Task to complete: Report every line of the data that includes "height".

Provided data:
◆ ◆ ◆ ◆
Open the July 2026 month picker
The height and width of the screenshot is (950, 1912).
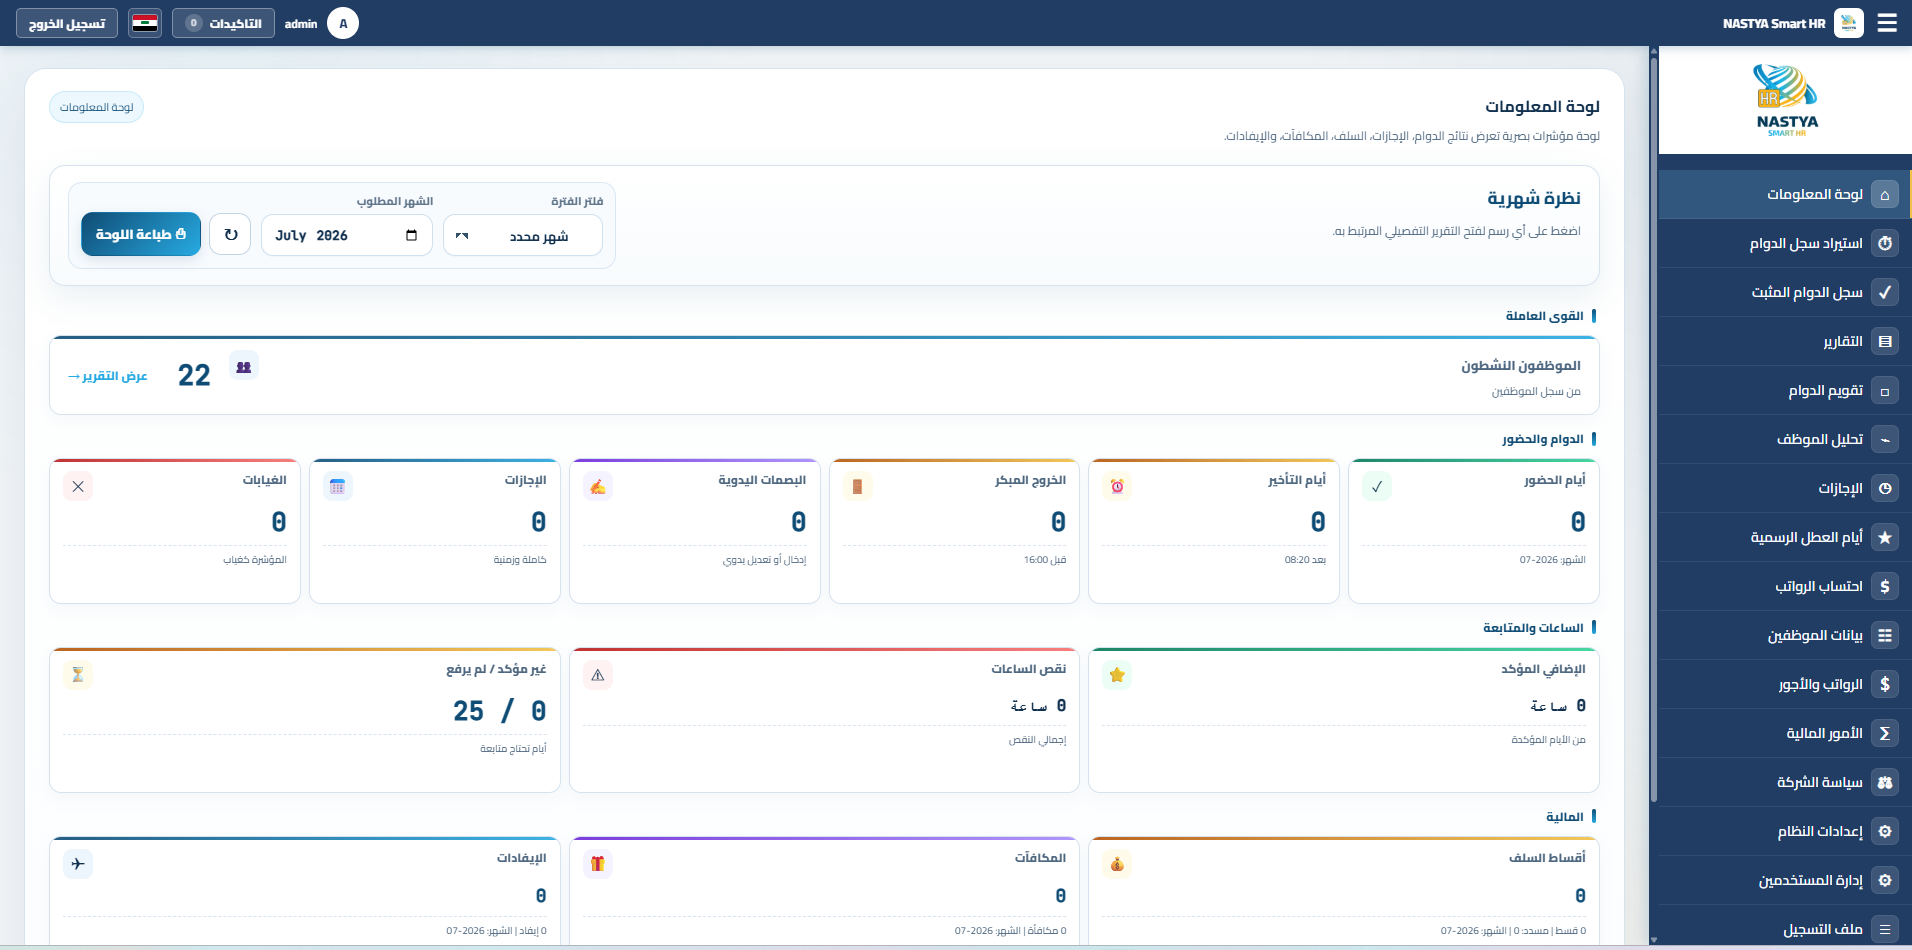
◆ ◆ ◆ ◆
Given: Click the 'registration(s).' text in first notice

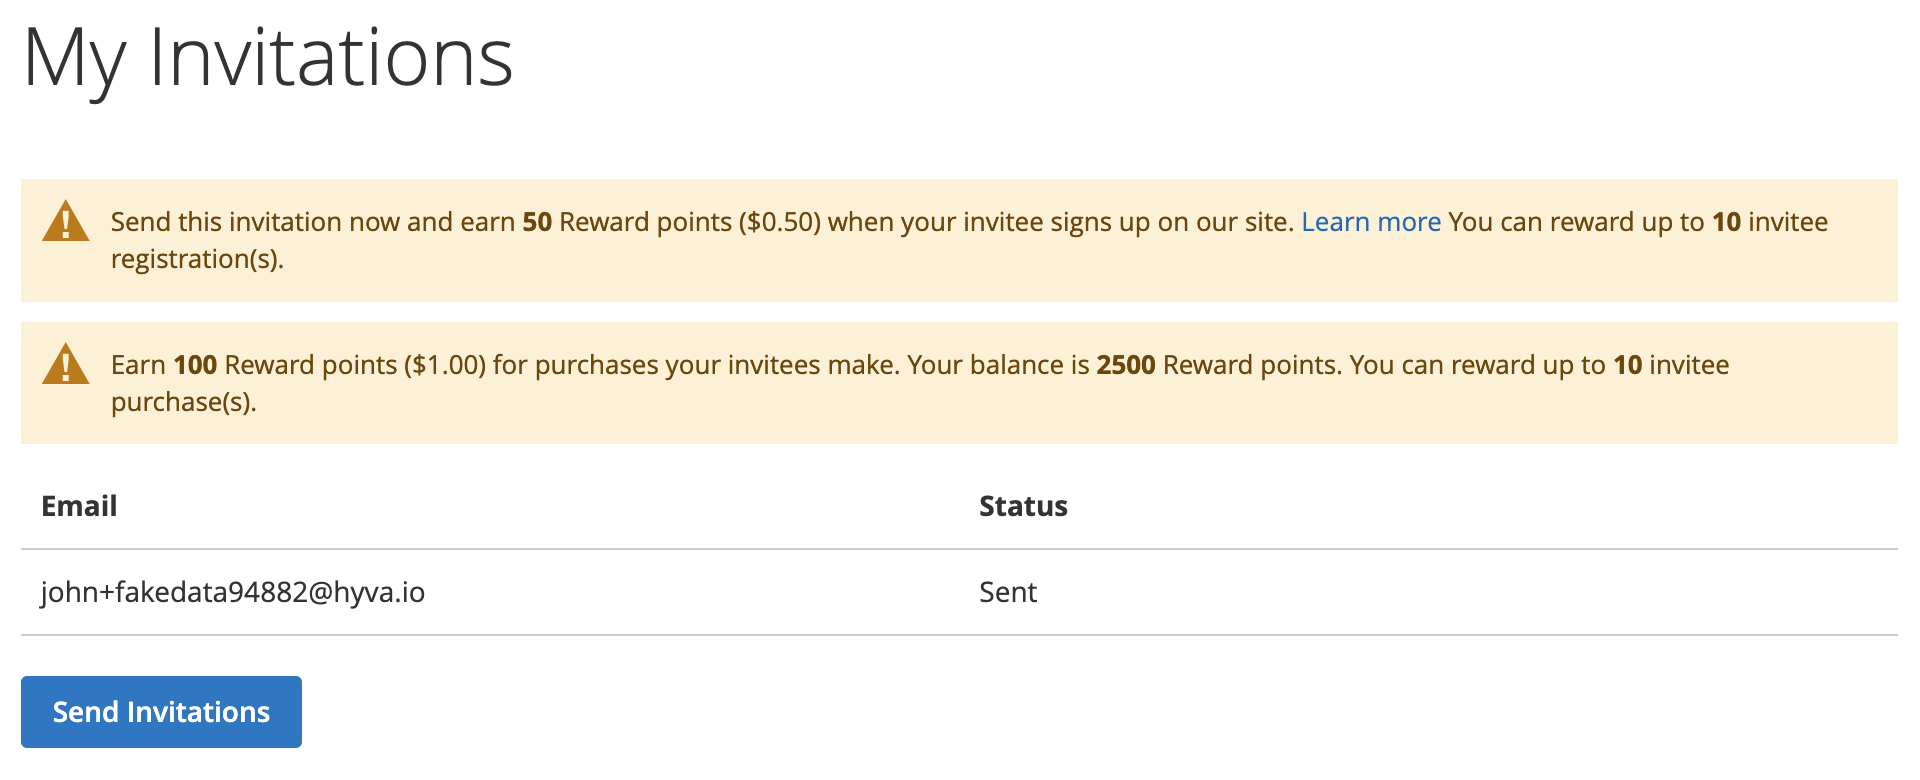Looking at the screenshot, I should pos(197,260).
◆ ◆ ◆ ◆
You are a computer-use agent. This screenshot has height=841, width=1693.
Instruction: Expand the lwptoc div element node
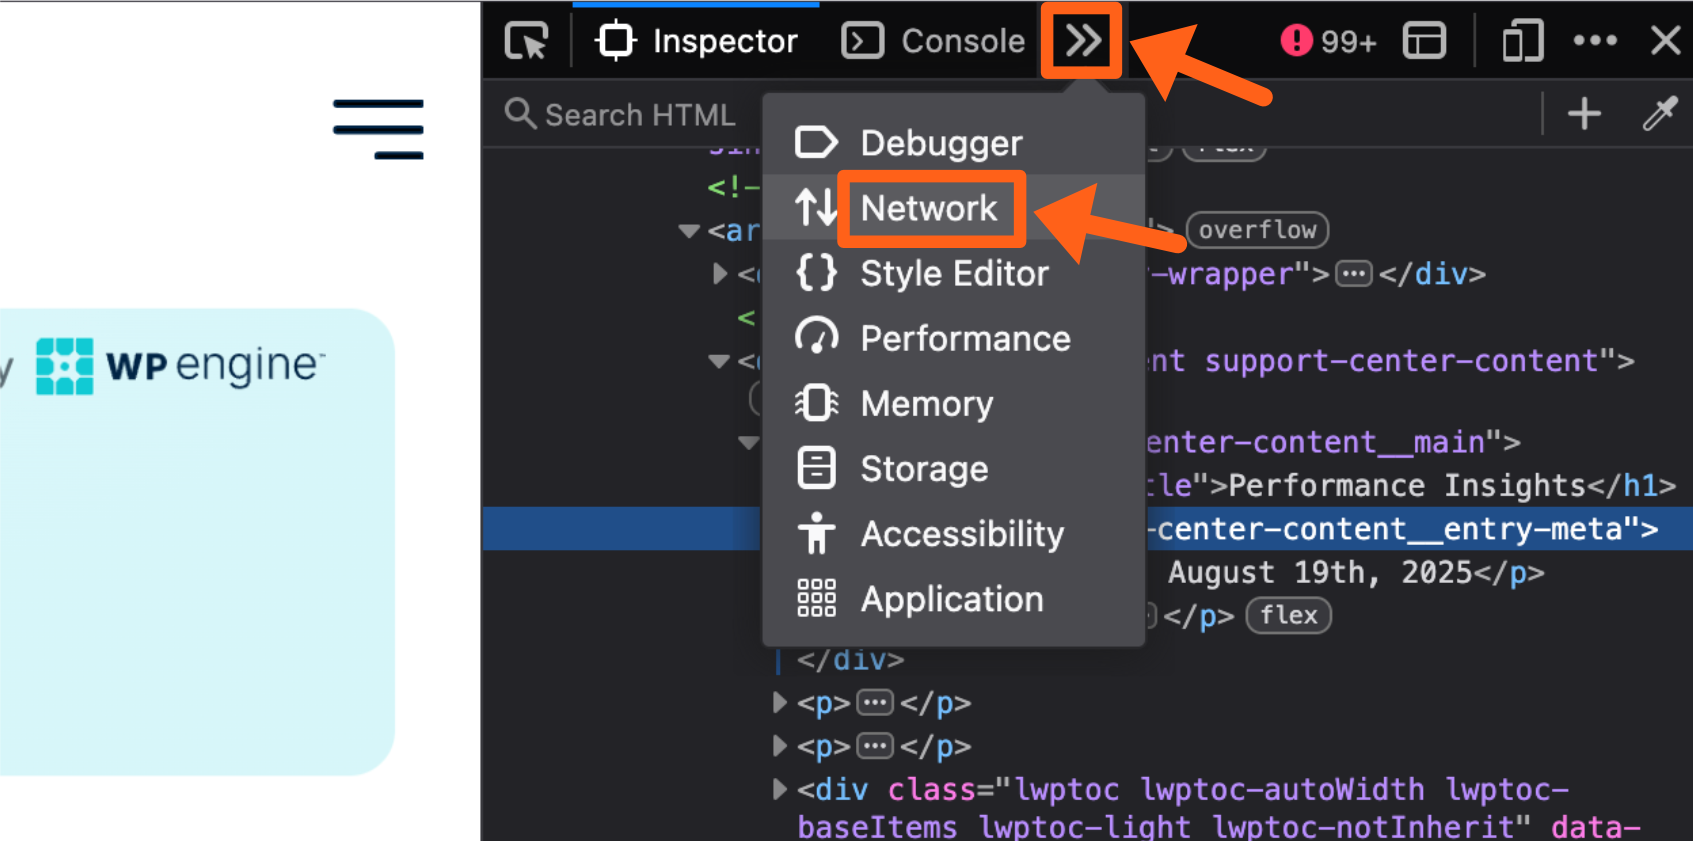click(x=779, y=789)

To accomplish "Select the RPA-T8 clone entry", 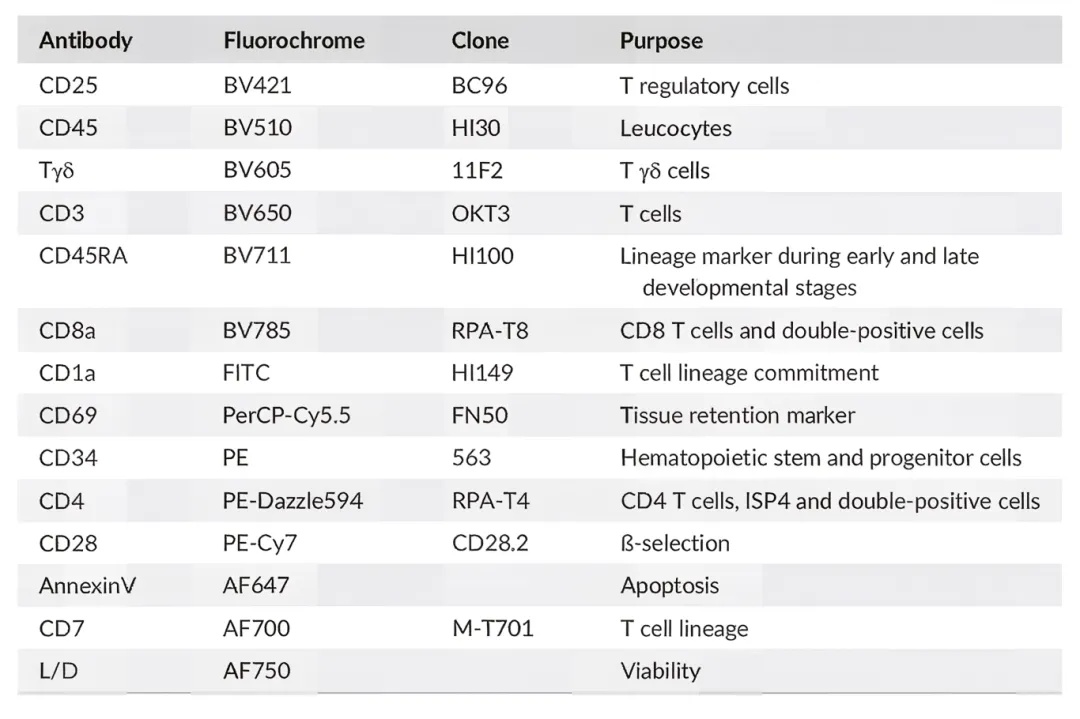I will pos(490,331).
◆ ◆ ◆ ◆
Response below:
The height and width of the screenshot is (950, 1912).
You are a computer-use agent. This screenshot has height=841, width=1693.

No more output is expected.